GOAL OF THE EXERCISE:
Copy out the following lines verbatim, from the line containing "Open the 使用許諾契約と保証 link" through the end of the records.

(Data drawn from a collection)

────────────────────────────────────────

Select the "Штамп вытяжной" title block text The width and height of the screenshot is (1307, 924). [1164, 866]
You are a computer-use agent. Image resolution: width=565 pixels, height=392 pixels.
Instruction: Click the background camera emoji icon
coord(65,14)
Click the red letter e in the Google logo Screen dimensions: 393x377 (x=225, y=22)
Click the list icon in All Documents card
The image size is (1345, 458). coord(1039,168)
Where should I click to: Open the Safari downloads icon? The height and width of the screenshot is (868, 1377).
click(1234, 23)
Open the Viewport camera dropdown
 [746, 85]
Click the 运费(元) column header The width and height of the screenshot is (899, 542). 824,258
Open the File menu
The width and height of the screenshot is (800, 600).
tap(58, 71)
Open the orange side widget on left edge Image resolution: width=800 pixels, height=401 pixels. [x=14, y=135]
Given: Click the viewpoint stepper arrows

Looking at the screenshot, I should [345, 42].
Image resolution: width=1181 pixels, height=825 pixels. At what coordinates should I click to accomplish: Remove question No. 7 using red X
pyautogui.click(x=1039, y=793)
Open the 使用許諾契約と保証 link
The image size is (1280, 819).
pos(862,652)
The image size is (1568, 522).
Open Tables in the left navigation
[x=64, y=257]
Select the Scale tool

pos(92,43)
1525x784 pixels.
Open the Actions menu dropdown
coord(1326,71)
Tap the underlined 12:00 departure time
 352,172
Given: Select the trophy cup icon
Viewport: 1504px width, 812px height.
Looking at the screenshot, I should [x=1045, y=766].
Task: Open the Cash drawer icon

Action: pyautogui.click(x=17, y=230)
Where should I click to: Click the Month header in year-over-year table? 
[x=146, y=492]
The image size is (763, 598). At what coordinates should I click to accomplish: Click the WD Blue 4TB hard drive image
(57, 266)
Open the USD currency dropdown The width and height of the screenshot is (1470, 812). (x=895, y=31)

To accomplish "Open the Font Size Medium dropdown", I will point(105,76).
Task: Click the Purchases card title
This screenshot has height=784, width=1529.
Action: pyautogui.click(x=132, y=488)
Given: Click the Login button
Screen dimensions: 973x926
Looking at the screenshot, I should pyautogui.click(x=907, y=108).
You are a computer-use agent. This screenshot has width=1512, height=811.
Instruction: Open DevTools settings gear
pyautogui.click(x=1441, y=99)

────────────────────────────────────────

SOLUTION FOR THIS EXERCISE:
Open the 使用許諾契約と保証 link
The image size is (1280, 819).
pos(862,652)
The image size is (1568, 522).
Open Tables in the left navigation
[x=64, y=257]
Select the Scale tool

pos(92,43)
1525x784 pixels.
Open the Actions menu dropdown
coord(1326,71)
Tap the underlined 12:00 departure time
 352,172
Given: Select the trophy cup icon
Viewport: 1504px width, 812px height.
Looking at the screenshot, I should [x=1045, y=766].
Task: Open the Cash drawer icon

Action: pyautogui.click(x=17, y=230)
Where should I click to: Click the Month header in year-over-year table? 
[x=146, y=492]
The image size is (763, 598). At what coordinates should I click to accomplish: Click the WD Blue 4TB hard drive image
(57, 266)
Open the USD currency dropdown The width and height of the screenshot is (1470, 812). (x=895, y=31)

To accomplish "Open the Font Size Medium dropdown", I will point(105,76).
Task: Click the Purchases card title
This screenshot has height=784, width=1529.
Action: pyautogui.click(x=132, y=488)
Given: Click the Login button
Screen dimensions: 973x926
Looking at the screenshot, I should pyautogui.click(x=907, y=108).
You are a computer-use agent. This screenshot has width=1512, height=811.
Instruction: Open DevTools settings gear
pyautogui.click(x=1441, y=99)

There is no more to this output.